More than anywhere else in Oakland, this is an island in the sky.

Middleton hill

26 July 2013

Way down in the Sheffield Village neighborhood is a big hill and a little hill, but most of the place is in a flat little basin. The geologic map shows it as a patch of old alluvial sediment of the same vintage as the Fan:

sheffieldmap

The big hill is on the east side, across the Hayward fault (the black line from the lower right corner). The little hill is on the west side, butting against I-580. The road on its west side is Middleton Street, so I give the hill that name. I didn’t realize it when I poked around there earlier this month, but the hill is mapped as San Leandro Gabbro, of Jurassic age. The rock doesn’t show itself very much, but here’s a small exposure. Next time I’ll bring a hammer.

middletonhill

The highlight of the hill is the little private park inside the ring of houses there, just a microscopic piece of the original oak meadow (although this is actually a cork oak).

middletonpark

From there you get a nice view of the big hill. The fault runs along the foot of the hills, behind the homes in the center and in front of the lower set of homes on the right.

sheffield450

Click the photo for a big version.

Bella Vista hill

22 July 2012

Bella Vista hill is part of the big Pleistocene alluvial fan that sprawls across the middle of Oakland, as shown by the “Qpaf” code on the geologic map.

pleistocene fan

The “Qmt” code is the marine terrace I’ve discussed before. The fan is dissected by modern streams into several lobes, which take their position in today’s cityscape as distinct topographic hills as seen in Google Maps topography:

topography

Bella Vista hill lies in the polygon defined by Park Boulevard, East 34th Street, MacArthur Boulevard, 14th Avenue, East 18th Street and 8th Avenue. All of those street run in valleys or saddles, except that East 18th is on a break in slope. The numbers refer to the following photos, taken from across or in the valley of 14th Avenue Creek.

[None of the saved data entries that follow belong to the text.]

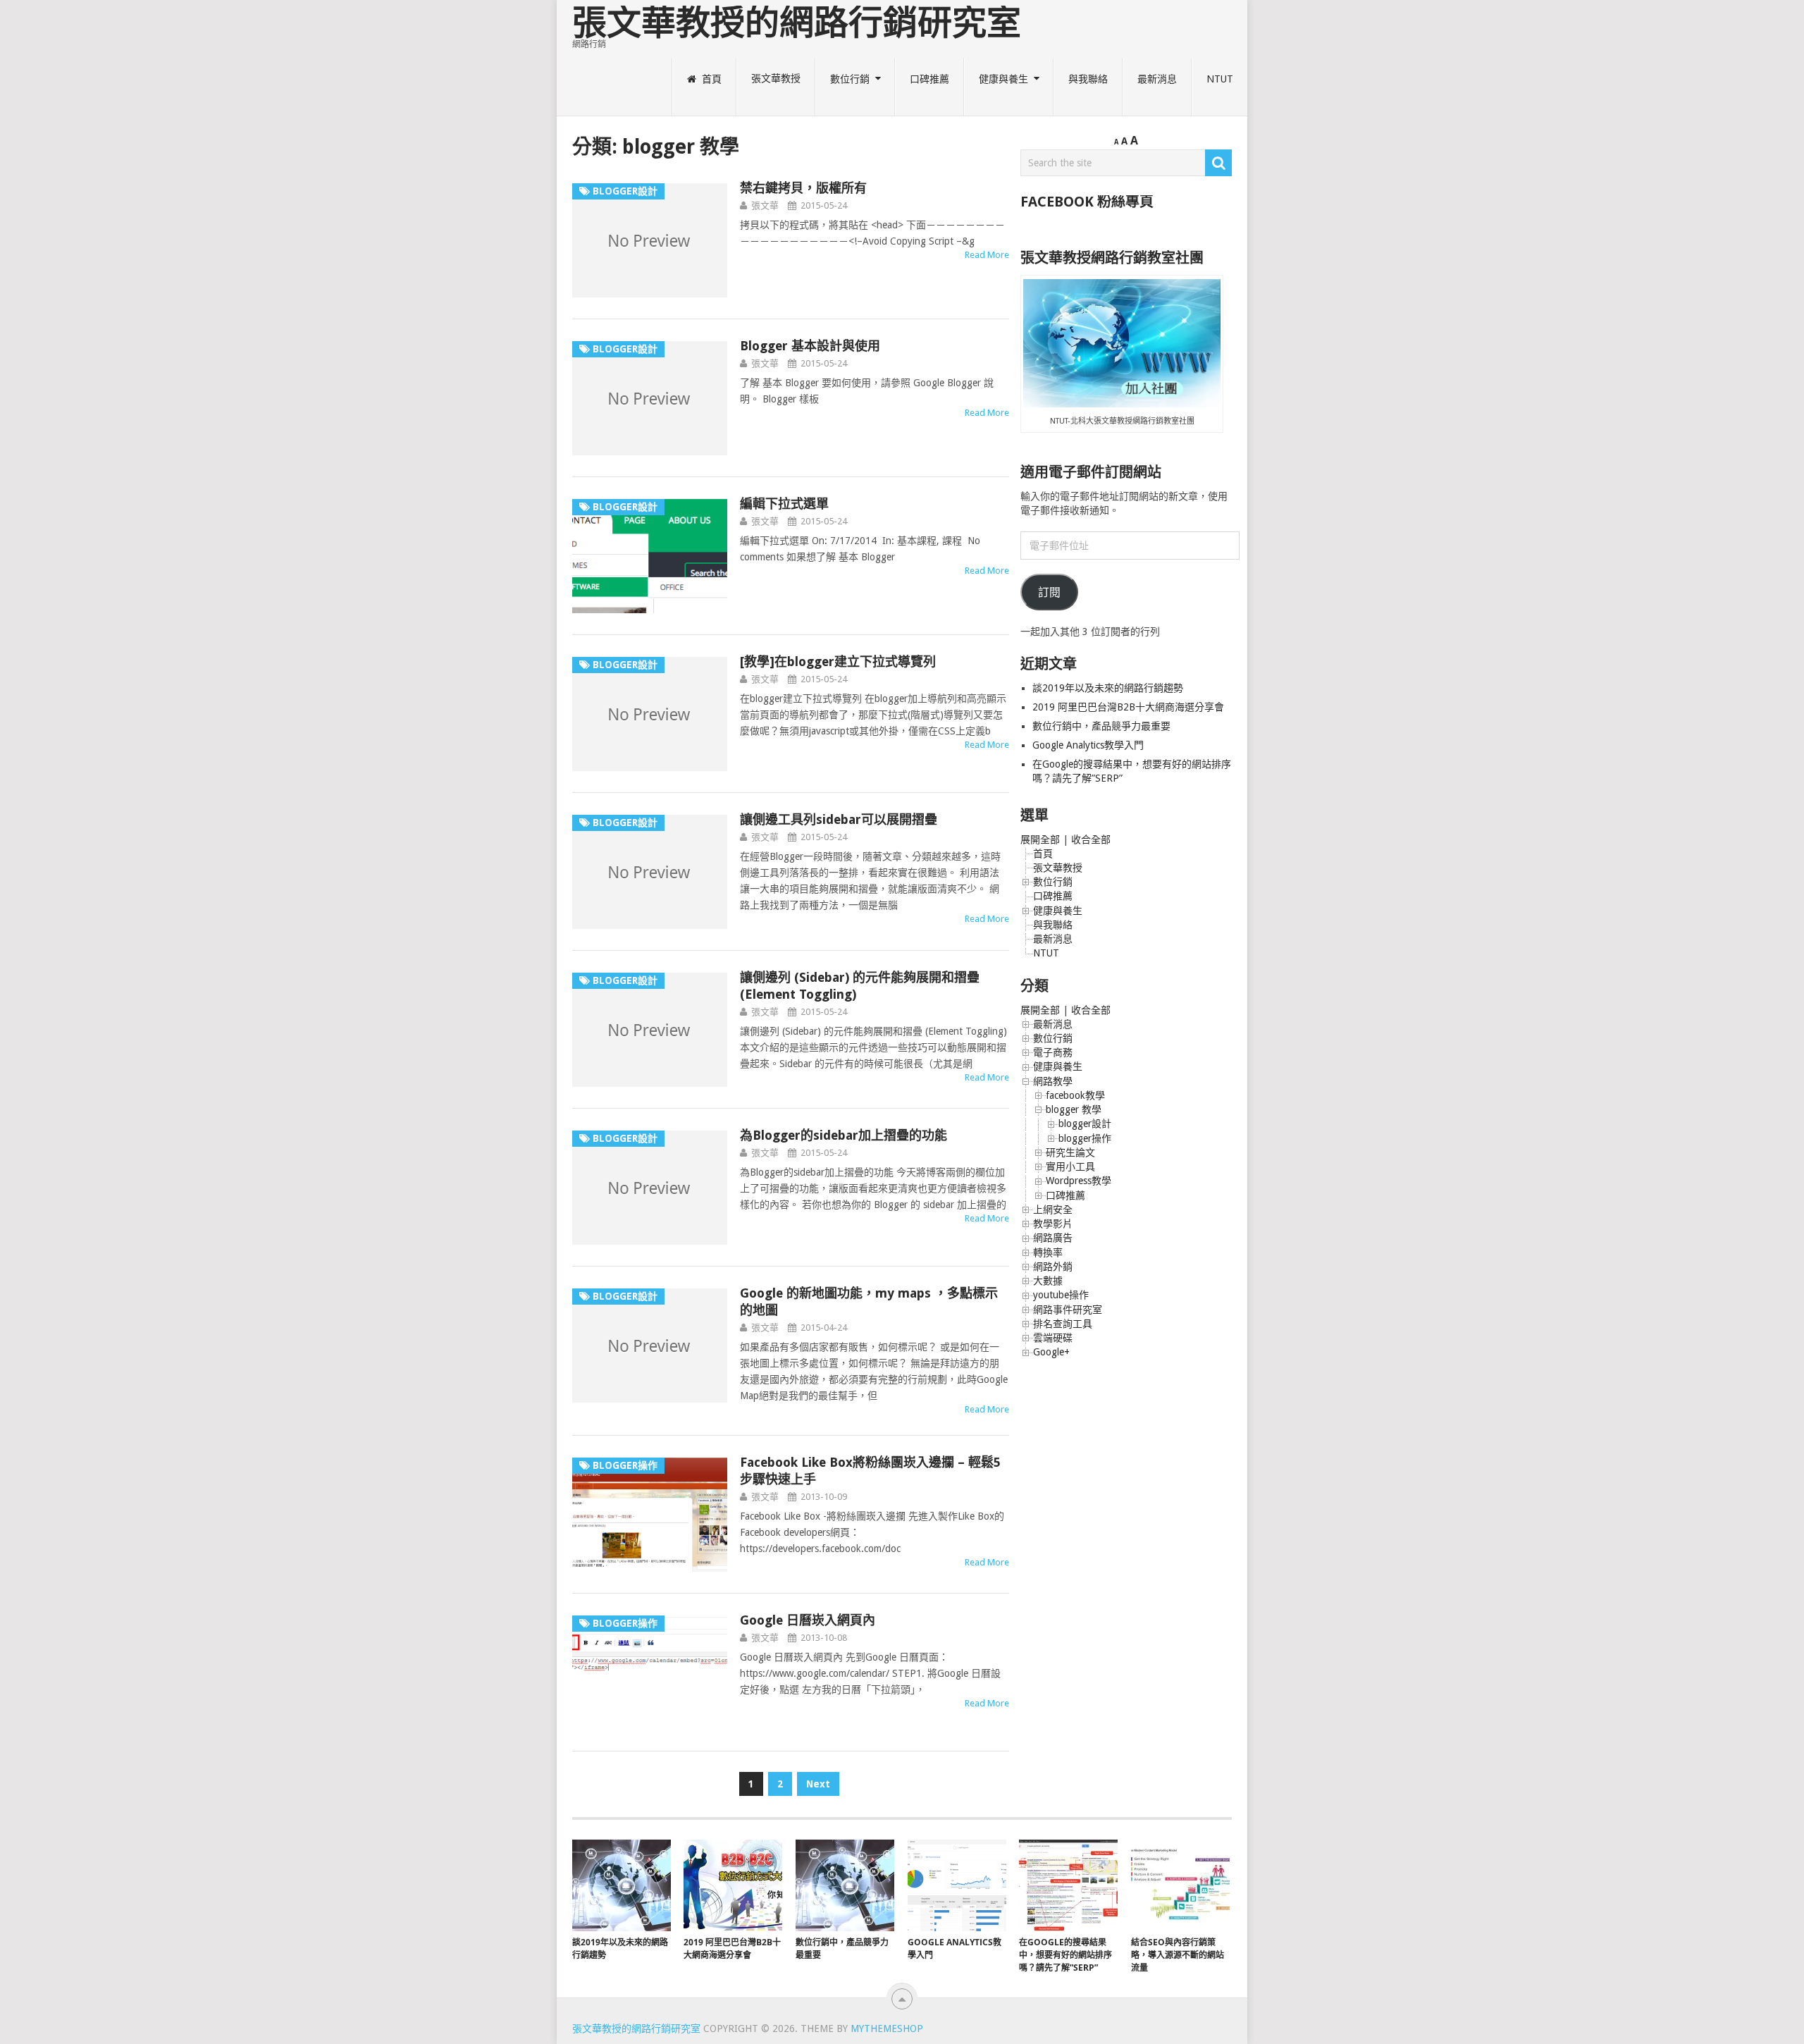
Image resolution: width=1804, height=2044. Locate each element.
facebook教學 (1075, 1095)
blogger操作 (1084, 1138)
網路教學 (1053, 1081)
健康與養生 (1003, 78)
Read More (987, 255)
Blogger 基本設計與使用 (810, 345)
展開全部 (1040, 839)
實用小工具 (1070, 1166)
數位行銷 (850, 78)
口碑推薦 (929, 78)
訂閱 (1049, 592)
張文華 (765, 205)
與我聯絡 (1088, 78)
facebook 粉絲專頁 (1087, 201)
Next (818, 1784)
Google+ (1051, 1351)
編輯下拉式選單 (784, 503)
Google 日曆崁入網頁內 (807, 1620)
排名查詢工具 (1062, 1323)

The hill is low on its bayward side, as shown here from E. 22nd Street.

It has a corrugated surface, such that 9th, 10th and 12th Avenues run on high ground and 8th, 11th and 13th run up declivities. Higher up on the hill, the ground is steeper and the allee of palms marking the former Francis Smith estate is the defining feature of the hill.

The top of the hill has two eminences. The more dramatic one is on the south where Highland Hospital frowns down upon the stream valley.

hospital

Hospitals, like schools, were traditionally sited to take advantage of fresh air. Highland Hospital took its very name from this practice. Here’s a view of the whole hospital complex on the southern boss of the hill.

highland hospital

The northern knob is higher, exceeding 200 feet elevation. At its high end, 10th Avenue becomes Bella Vista Avenue and curves across this peak. Old palm trees from the Smith estate mark it from a distance.

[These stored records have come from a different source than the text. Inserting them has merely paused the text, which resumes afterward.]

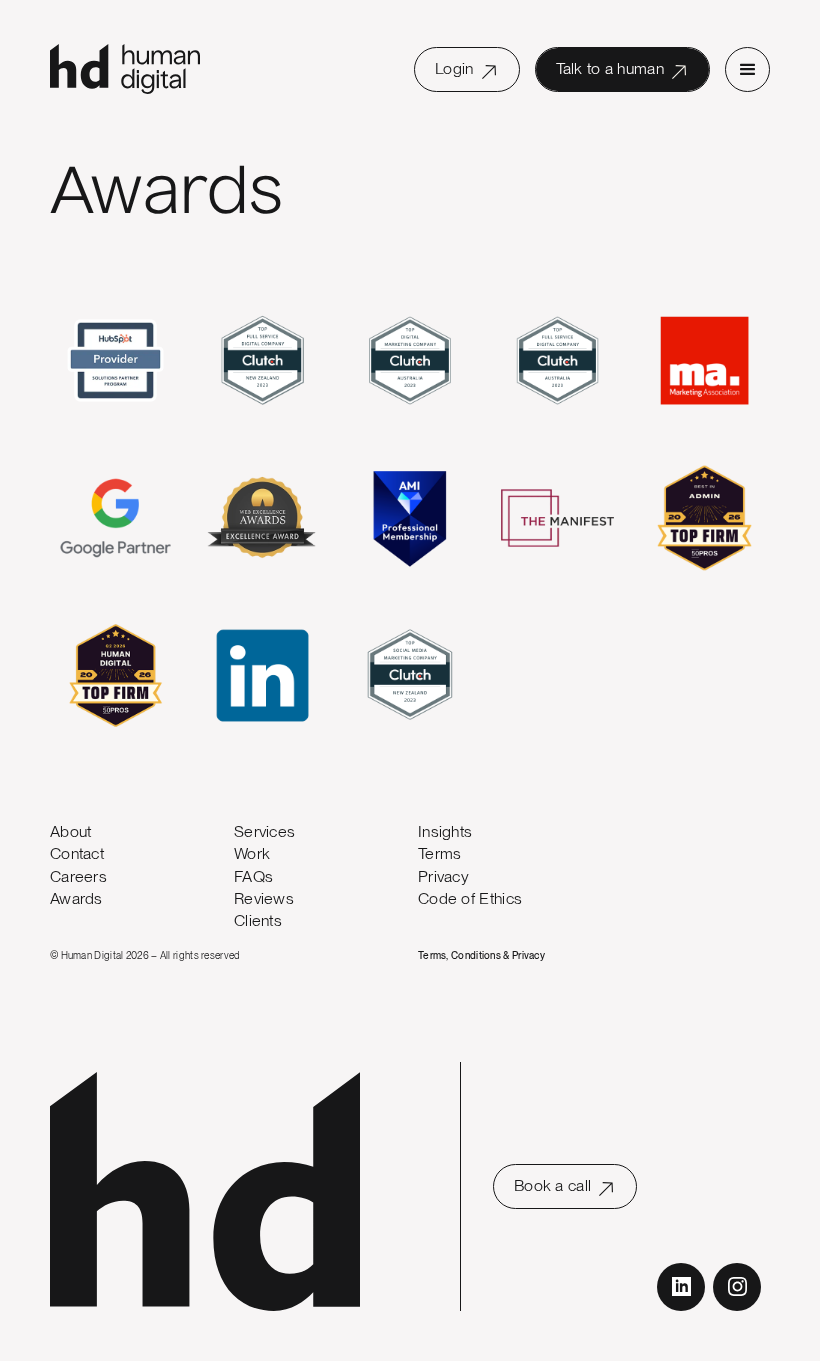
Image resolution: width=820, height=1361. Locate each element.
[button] (747, 69)
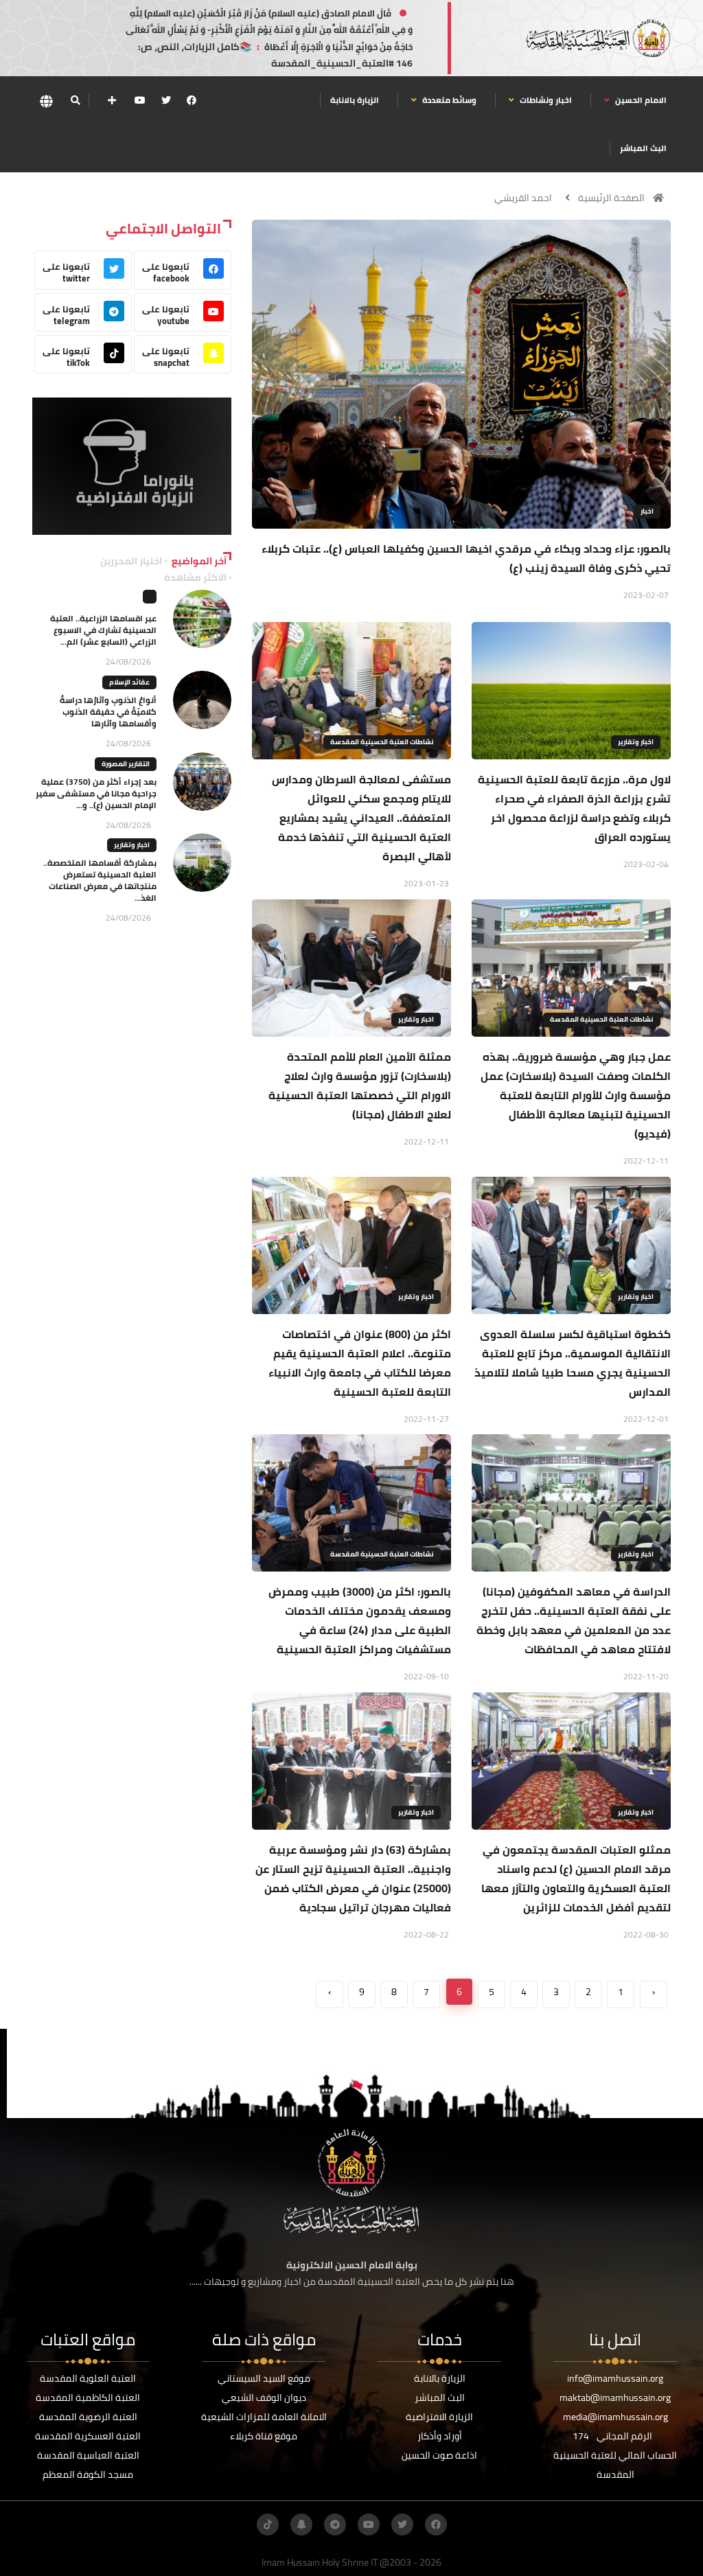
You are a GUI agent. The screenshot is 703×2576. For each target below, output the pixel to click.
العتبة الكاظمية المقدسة (88, 2397)
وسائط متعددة (448, 100)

Borax Smith knew what he was doing when he picked this hilltop for his home base. The hills on the fan to the south are a bit higher, but the views to every other direction were unimpaired from that spot. If you want to walk the crest of this hill, go up 10th or 12th Avenue and jog across to 13th and take it all the way up to the I-580 overcrossing.

San Antonio hill, north side

23 June 2012

Bella Vista hill is my name for the lobe of the big Pleistocene alluvial fan (see the geologic map) lying between Haddon Hill and San Antonio hill. This view is from the south edge of Bella Vista hill, at 13th Avenue and E. 23rd Street, looking at the steep northern side of San Antonio hill.

san antonio hill

The valley separating the hills houses a stream called the 14th Avenue Creek on the watershed map. A long tongue of marshland once extended up 14th Avenue that is now a flat park between 14th and 15th avenues. Across that valley, San Antonio hill rises to about 225 feet at San Antonio Park, just a few blocks from the water’s edge. It is the most prominent part of the fan, as seen from BART.

The north edge of the hill is much steeper than the slope we’re standing on, the south edge of Bella Vista hill. So that’s three hills in succession that have this asymmetrical profile: Haddon, Bella Vista and San Antonio. That pattern does not continue, though.

Now that I’ve walked all over Bella Vista hill, I should present it next.